Pestalozzi – Não. O primeiro efeito dessa teoria e dessa prática, no geral, não foi nada satisfatório, e não poderia sê-lo. As crianças não acreditavam tão facilmente no meu amor. Acostumadas à ociosidade, a uma vida de abandono e embrute­cimento, se queixavam de tédio e não queriam ficar.

REE – Nem todas as crianças eram órfãs. Os pais apoiavam seu trabalho?

Pestalozzi – O estado doentio de várias crianças durou longo tempo, e era agravado pela influên­cia dos pais. Retiravam as crianças do instituto e a levavam para a rua, para esmolar. Os pais pensaram logo que me faziam um favor pessoal se seus filhos ficassem, pois acreditavam que aceitara esse trabalho por miséria, por não ter outra coisa melhor a fazer.

REE – Quais foram suas primeiras ações edu­cativas no Orfanato de Stans?

Pestalozzi – Minha meta principal direcionou­-se, antes de mais nada, a tornar as crianças irmãs, cultivando os primeiros sentimentos da vida em comum e desenvolvendo suas primei­ras faculdades nesse sentido.
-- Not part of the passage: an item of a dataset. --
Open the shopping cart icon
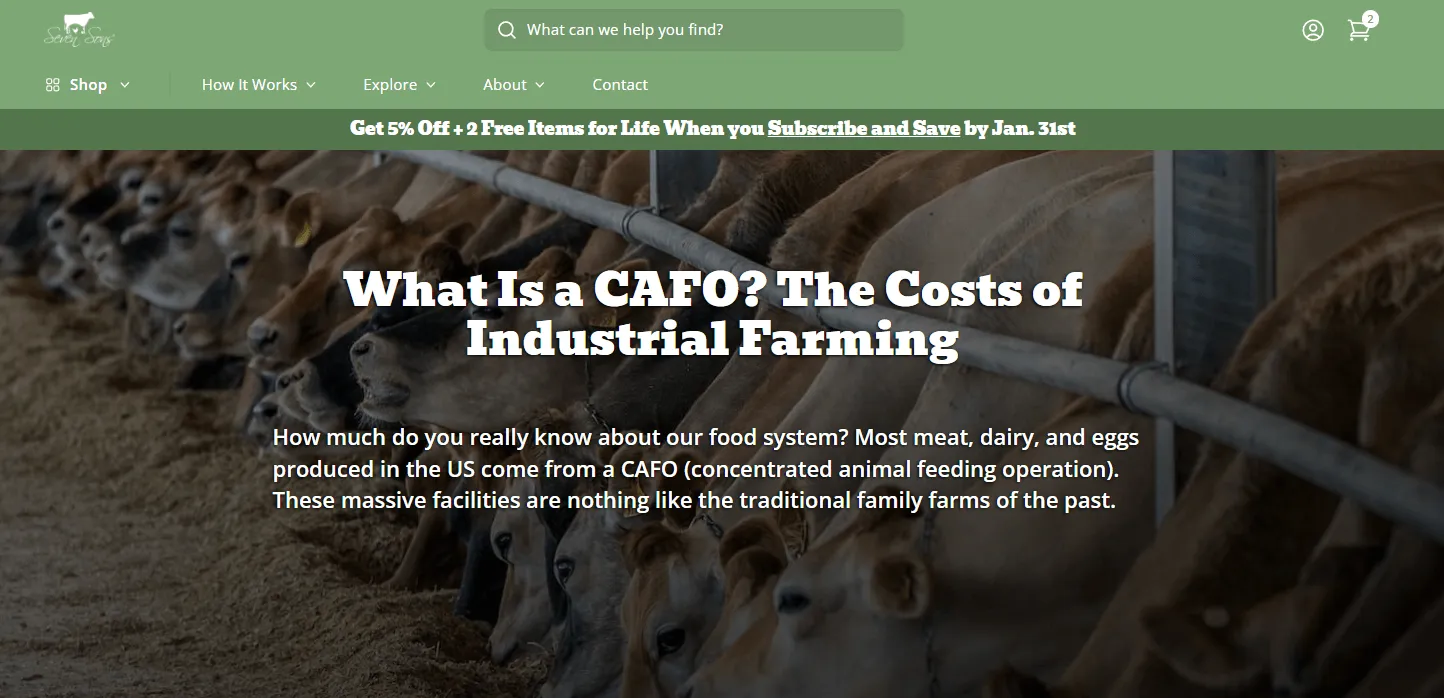 1358,31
Com isso, minha intenção era fundir a casa no espírito simples de uma grande comunidade familiar e, sobre a base de tal relacionamento e da predisposição por ele gerada, suscitar em todos um sentimento de justiça e moralidade.
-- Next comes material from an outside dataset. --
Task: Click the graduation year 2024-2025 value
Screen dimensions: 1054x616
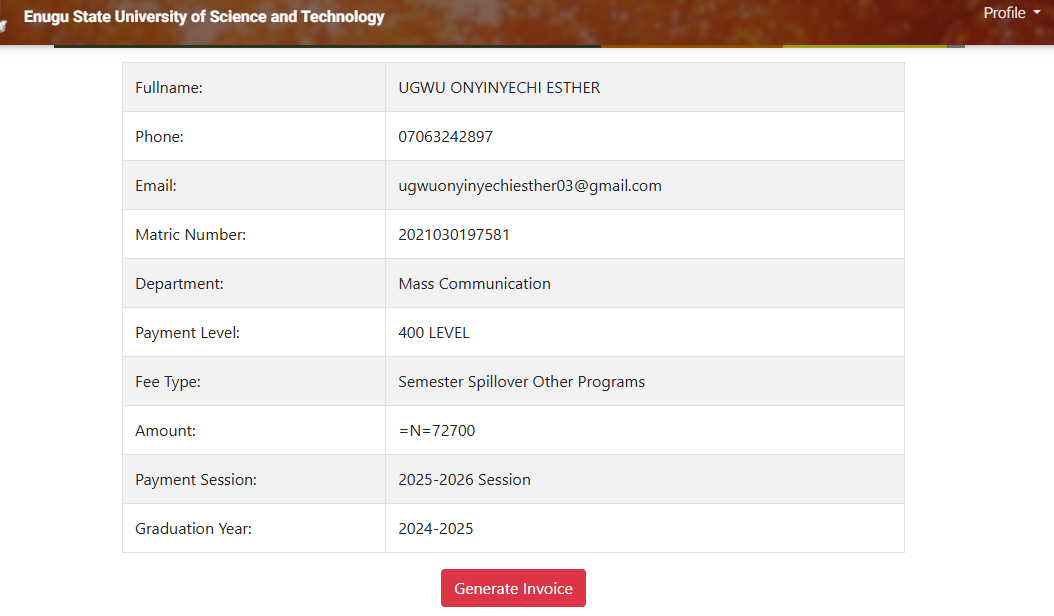Action: point(436,529)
REE – E como conseguiu cultivar esse senti­mento?

Pestalozzi – Eu despertava os sentimentos das virtudes antes que se fizessem discursos sobre elas, pois considerava prejudicial tratar com as crianças de alguma coisa enquanto não soubes­sem do que falavam. Além disso, ligava esses sentimentos a exercícios de autodomínio, para lhes dar imediata aplicação na conduta da vida. Essas experiências me ensinaram que o habi­tuar-se simplesmente às atitudes de uma vida virtuosa faz mais por uma verdadeira educação da capacidade moral que todos os ensinos e pre­gações não assentados sobre esses recursos.